Amphetamine: (n) a synthetic, mood-altering, addictive drug, used illegally as a stimulant and legally to treat ADD in children and narcolepsy in adults.

Thirty seconds to explain what it does and thirty seconds to scare the crap out of you over the side effects.

That is the construction of the normal commercial on television advertising a new drug.

We need to get away from the concept that drugs are miracles.

Perhaps they are miracles in the sense of describing the Grand Canyon if you’re only viewing it from a safe distance or in some sort of slide show.

But if you’re standing on the edge of the Grand Canyon and leaping head-first into the abyss, it loses some of the glow of its “miraculous.” Then it just becomes a bunch of rocks smashing your brains.

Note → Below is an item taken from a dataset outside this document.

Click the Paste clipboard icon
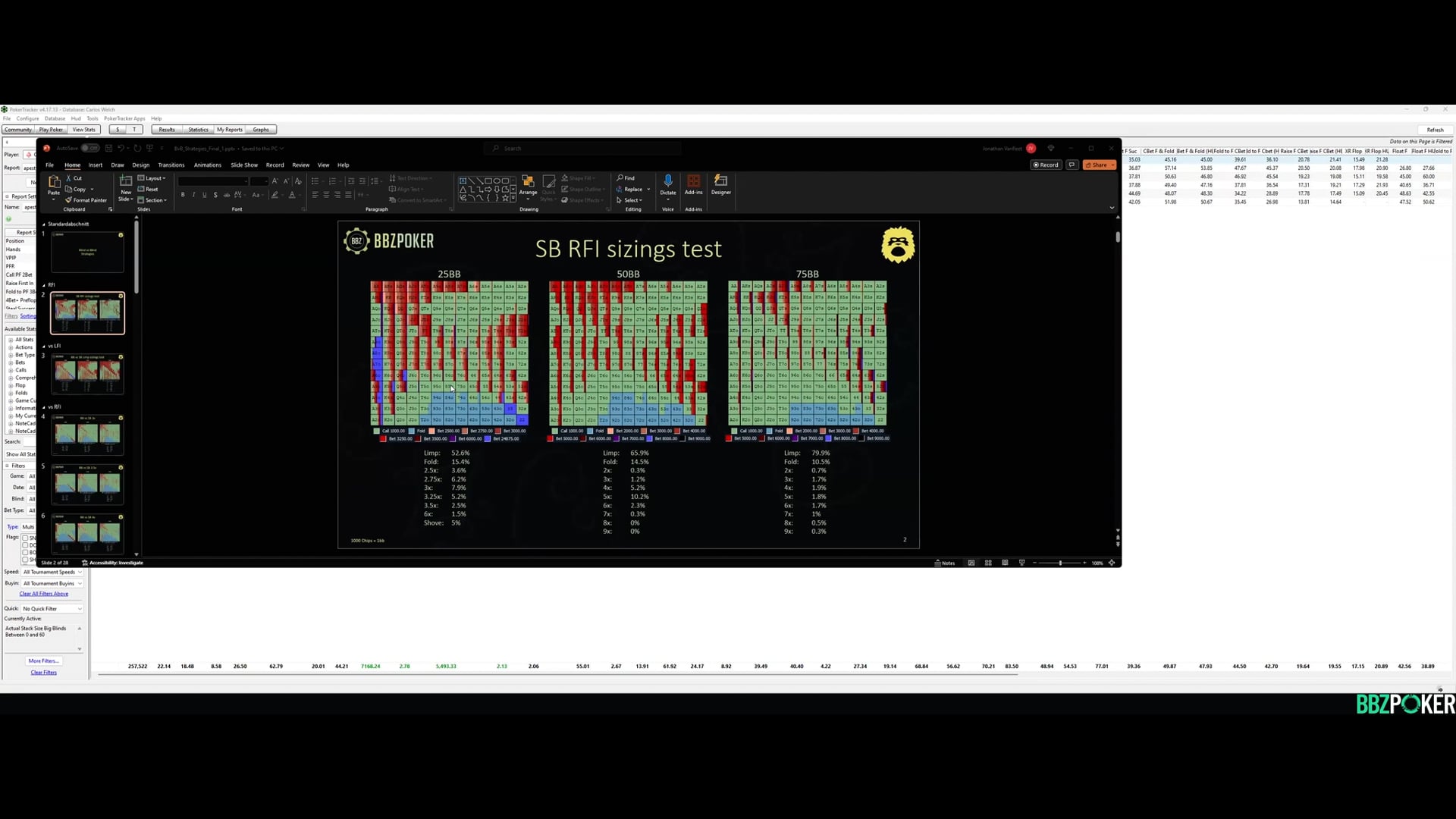Viewport: 1456px width, 819px height. pyautogui.click(x=54, y=182)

Here’s my truth: use as few drugs as possible.

For me, this became fairly complicated when I was diagnosed with diabetes. They recommend you try to keep your blood sugar down through diet and medication. But with this particular condition, the doctors began to introduce other peripheral possibilities which they decided to pre-medicate by giving me additional drugs, which, separate from their helpful tendencies, are basically poison.

Just as ministers want to make you a sinner and politicians want to put you into a voting block, physicians feel useful when they discover ailments in you.

I don’t hold it against them. It’s their profession. After all, in the process of being paranoid, even crazy people avoid obstacles and difficulties.

But drugs are nothing to mess with–especially amphetamines. It is beyond comprehension that we pump our children full of chemicals to get them to be attentive when it used to be handled in the schoolyard at recess by somebody throwing a ball at your head and saying, “Wake up, Billy!”

It’s not that I recommend the crude treatment of children to one another. But I am not convinced that rattling the human body with deadly potions is a better alternative.

I am not an individual who places great faith in holistic medicine.

I am not against prescribing cures for those who are hurting.

It’s just that I think the truly mature human being needs to step back from any diagnosis, and before popping a pill of purpose, ask if there is any other way.

Because when drugs get done with human beings, they mostly addict us and hurt us.

Therefore, we should only welcome them temporarily … and cautiously.